The task
The records are to be copied word for word, and the pictures dropped.

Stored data
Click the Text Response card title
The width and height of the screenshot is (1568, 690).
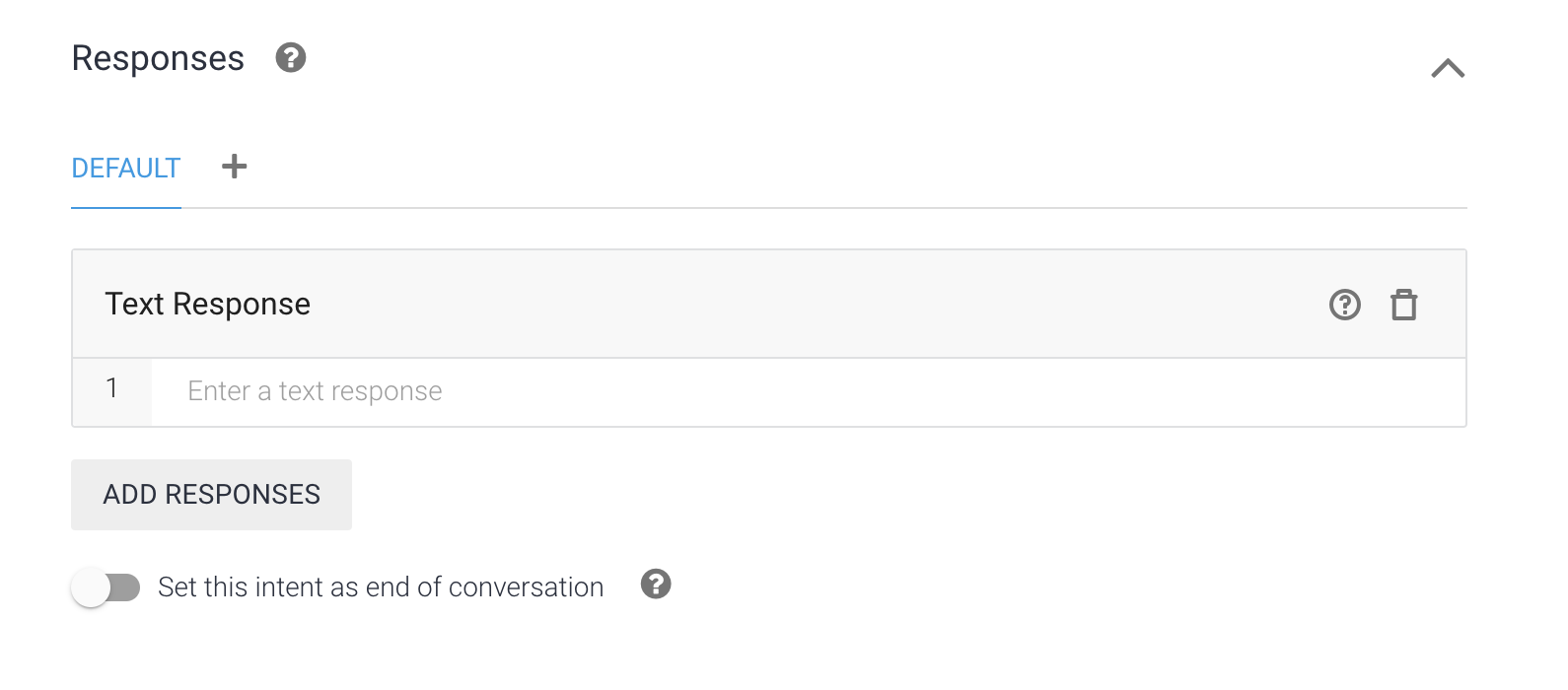point(207,304)
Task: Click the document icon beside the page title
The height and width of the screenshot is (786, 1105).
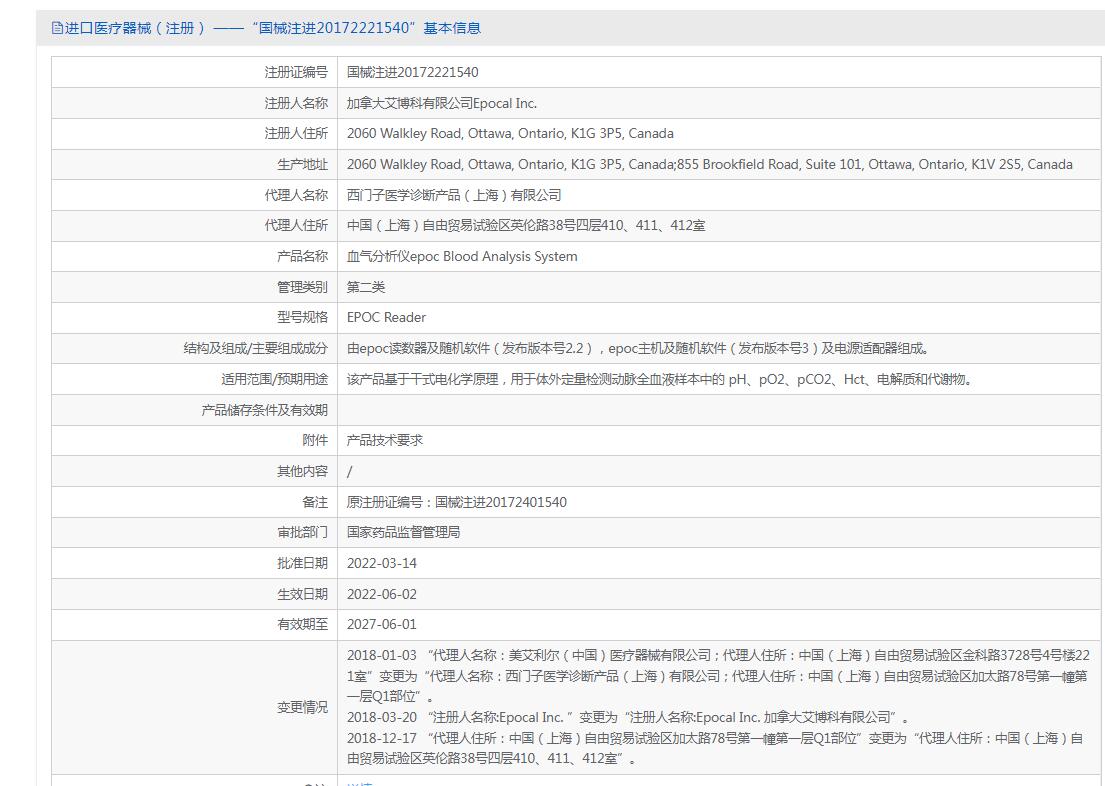Action: tap(57, 28)
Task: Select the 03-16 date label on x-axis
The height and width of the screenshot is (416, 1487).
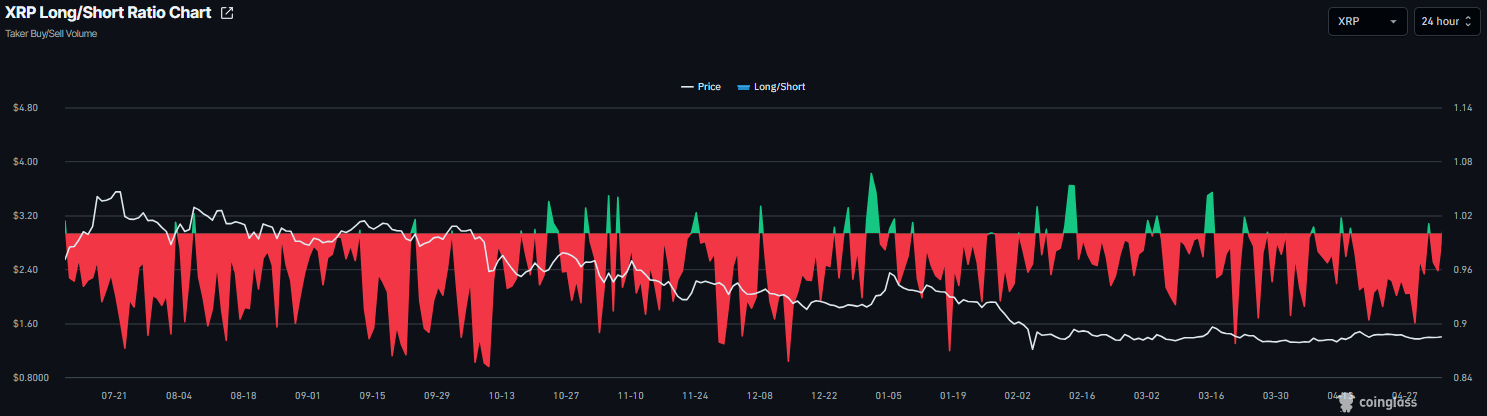Action: point(1210,396)
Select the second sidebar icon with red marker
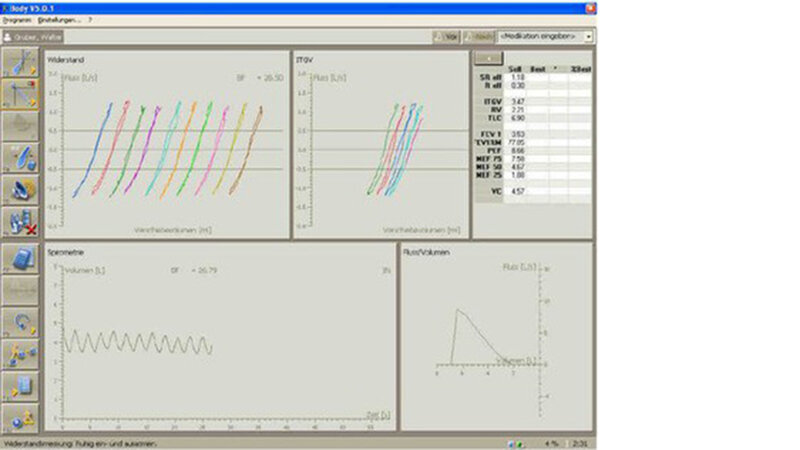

Answer space
Click the Text Response card title
The width and height of the screenshot is (1568, 690).
point(207,304)
Task: Click the document icon beside the page title
The height and width of the screenshot is (786, 1105).
Action: tap(57, 28)
Task: Select the 03-16 date label on x-axis
The height and width of the screenshot is (416, 1487).
Action: point(1210,396)
Select the second sidebar icon with red marker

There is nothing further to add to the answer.